何も事情を知らないマリアンは、今ごろになってやっと追いついてきて、キョトンと立ち尽くしていた。
「一体、何がありましたの?」
俺は、錯乱状態になっているホジネオノと、噂好き見物人を見せないように、マリアンの前に立ちふさがった。
「な、何でもない。さあ、帰ろう」
「配信は?」
「あ、いけね。忘れてた」
俺は手を伸ばして、スマホを取った。
「マリアン、今日の所はこれで、配信終了だ」
「あら、まだリスナーさんに、ラストのありがとうを言っていないわ」
「それは、俺からメッセージ送っておくよ。早く帰ろう。ジレーナも相当疲れていると思うよ」
俺は、歩きながらメッセージを入力した。
“『マリアンの部屋』をご覧の皆様、今日も見に来てくださりありがとうございます。
本日のスカッと企画に、ご協力いただきまして、マリアンの配信スタッフ一同とても喜んでおります。
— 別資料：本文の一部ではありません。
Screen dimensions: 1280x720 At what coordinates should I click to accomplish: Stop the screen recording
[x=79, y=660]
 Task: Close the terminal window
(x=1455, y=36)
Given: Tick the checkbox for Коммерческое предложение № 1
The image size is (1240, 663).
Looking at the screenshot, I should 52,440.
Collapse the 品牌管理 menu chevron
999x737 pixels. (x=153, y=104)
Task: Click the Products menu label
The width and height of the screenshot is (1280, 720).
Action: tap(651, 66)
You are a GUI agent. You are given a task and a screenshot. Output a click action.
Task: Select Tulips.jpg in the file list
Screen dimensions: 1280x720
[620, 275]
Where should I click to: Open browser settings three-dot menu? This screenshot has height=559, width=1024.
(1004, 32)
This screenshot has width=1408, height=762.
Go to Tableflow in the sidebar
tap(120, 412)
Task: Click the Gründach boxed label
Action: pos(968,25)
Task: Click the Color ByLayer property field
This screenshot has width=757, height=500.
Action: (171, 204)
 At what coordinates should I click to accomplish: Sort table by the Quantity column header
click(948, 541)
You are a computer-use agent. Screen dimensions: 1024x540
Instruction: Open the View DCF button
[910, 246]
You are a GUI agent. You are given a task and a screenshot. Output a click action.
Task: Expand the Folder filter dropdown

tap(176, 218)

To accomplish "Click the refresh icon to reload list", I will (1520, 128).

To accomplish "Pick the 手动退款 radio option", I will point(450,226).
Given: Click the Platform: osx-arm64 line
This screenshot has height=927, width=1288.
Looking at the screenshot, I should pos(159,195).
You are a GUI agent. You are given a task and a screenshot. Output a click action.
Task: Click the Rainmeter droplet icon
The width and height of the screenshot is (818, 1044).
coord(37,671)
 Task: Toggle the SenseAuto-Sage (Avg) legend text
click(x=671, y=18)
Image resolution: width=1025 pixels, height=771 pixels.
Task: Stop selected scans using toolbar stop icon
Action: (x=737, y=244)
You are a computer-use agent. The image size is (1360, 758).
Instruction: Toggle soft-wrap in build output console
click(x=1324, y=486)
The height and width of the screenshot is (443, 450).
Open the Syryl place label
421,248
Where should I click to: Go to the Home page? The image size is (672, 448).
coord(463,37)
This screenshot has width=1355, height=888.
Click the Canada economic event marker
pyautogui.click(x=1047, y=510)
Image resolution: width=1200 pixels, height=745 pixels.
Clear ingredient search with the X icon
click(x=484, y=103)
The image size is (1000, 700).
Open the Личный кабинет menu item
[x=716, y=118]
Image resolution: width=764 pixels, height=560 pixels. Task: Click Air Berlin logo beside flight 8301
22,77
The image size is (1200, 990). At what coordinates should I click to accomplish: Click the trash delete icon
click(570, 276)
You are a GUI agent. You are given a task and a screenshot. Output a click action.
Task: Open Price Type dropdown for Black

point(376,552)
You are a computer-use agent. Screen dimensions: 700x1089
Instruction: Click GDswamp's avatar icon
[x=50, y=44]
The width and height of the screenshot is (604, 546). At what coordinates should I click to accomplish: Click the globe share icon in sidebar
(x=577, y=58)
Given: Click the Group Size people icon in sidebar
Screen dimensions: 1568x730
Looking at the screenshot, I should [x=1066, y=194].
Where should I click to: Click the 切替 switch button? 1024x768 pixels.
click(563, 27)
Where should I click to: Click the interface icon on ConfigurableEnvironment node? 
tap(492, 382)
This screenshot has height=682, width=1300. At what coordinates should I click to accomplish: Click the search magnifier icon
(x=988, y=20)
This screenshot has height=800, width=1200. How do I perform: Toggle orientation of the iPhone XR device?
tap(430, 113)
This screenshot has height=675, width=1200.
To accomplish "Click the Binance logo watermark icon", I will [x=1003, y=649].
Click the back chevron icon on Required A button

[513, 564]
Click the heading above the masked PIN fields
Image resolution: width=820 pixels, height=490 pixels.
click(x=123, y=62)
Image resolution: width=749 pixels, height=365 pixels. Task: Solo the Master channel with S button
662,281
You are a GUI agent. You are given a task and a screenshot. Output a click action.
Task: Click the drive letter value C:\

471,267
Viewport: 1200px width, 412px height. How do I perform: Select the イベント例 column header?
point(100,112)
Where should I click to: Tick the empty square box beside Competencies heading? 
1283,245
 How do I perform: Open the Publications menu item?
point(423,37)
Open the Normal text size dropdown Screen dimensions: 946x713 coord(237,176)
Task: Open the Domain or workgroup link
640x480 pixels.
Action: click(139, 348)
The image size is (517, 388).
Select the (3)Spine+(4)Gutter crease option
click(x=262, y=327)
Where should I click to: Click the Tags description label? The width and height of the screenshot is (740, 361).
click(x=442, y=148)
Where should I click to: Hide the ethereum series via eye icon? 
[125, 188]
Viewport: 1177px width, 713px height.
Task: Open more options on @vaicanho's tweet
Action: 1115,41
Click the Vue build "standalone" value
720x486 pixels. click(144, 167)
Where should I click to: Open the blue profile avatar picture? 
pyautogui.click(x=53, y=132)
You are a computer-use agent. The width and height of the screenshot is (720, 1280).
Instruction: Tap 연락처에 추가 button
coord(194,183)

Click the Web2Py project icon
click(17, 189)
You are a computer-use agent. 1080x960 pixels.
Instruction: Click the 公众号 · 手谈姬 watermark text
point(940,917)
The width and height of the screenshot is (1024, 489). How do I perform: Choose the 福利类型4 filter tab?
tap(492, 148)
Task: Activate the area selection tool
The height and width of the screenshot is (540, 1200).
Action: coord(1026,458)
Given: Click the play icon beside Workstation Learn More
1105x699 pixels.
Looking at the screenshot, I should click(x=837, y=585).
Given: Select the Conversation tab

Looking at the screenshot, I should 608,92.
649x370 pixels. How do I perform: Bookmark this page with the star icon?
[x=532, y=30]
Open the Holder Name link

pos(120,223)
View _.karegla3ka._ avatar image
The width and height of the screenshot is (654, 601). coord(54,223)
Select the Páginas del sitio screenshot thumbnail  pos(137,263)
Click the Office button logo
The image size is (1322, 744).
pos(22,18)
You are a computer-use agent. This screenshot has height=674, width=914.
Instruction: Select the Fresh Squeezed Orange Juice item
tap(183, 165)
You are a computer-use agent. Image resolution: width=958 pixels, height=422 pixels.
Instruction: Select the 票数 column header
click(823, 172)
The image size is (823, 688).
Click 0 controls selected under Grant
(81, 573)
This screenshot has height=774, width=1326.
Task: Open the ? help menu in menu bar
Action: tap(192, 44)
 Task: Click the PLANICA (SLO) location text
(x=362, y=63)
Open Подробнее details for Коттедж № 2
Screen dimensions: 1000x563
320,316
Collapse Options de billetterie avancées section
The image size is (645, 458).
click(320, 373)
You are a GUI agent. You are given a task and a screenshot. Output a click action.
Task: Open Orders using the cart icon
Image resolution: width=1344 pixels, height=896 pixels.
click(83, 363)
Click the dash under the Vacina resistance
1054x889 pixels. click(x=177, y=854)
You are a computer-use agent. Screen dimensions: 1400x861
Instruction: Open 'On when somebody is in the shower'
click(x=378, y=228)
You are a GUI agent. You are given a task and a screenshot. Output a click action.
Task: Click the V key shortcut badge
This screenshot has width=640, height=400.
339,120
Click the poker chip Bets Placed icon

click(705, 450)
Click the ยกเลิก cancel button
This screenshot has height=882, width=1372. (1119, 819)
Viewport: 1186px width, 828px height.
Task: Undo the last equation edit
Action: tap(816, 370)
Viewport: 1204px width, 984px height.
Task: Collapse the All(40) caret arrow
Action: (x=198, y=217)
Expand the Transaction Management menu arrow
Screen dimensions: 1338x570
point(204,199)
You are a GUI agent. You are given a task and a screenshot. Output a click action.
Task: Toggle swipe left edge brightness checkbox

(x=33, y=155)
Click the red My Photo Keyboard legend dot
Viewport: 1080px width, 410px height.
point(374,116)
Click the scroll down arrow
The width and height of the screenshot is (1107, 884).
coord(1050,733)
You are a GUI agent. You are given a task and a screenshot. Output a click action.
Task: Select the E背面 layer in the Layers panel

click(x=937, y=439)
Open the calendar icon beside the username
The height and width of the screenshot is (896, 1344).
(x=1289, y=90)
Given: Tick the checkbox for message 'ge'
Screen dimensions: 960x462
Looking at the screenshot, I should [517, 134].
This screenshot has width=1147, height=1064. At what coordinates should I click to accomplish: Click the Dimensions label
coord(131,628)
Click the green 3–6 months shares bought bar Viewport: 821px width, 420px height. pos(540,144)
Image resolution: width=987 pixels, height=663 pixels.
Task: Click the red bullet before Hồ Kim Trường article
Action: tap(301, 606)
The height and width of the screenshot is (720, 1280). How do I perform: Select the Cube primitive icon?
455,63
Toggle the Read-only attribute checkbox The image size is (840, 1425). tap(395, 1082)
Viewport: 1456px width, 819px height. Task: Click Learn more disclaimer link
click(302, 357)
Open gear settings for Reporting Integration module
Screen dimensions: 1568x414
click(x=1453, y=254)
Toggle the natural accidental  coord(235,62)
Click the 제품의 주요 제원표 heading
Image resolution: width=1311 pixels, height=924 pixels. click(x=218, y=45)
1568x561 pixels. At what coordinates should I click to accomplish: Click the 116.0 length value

尚、この企画はヒートアップしすぎ、これ以上は危険と判断いたしました。
急ではありますが、ここで配信を終了させていただきます。
またのお越しをお待ちしております。モブ”
「ジレーナは大丈夫かしら」
「明日になれば、いつもの元気なジレーナに戻っていると思うよ」
「だといいんですけれど…」
あんなに仲が悪いくせに、マリアンはやはりお姉さんなんだな。
優しいんだ。
ついでに、俺にも優しくしてくれ。
「マリアン、悪かったな。ちょっとやり過ぎた。まさかこんな結果になるとは思わなかった」
「……何を気にしていますの?」
「一応な」
「あの金タライのことなら、わたくし、スカッとしましたけど」
え? 妹を心配している姉って、あれは演技じゃないよな。
「帰りましょう。モブさん」
マリアンは鼻歌を歌いながら、軽やかにスキップして屋敷へと向かった。
お前な―、お前のために気を使って、ホジネオノの惨状を見せなかったんだぞ。
俺の苦労も知らないで、まったく呑気なもんだ。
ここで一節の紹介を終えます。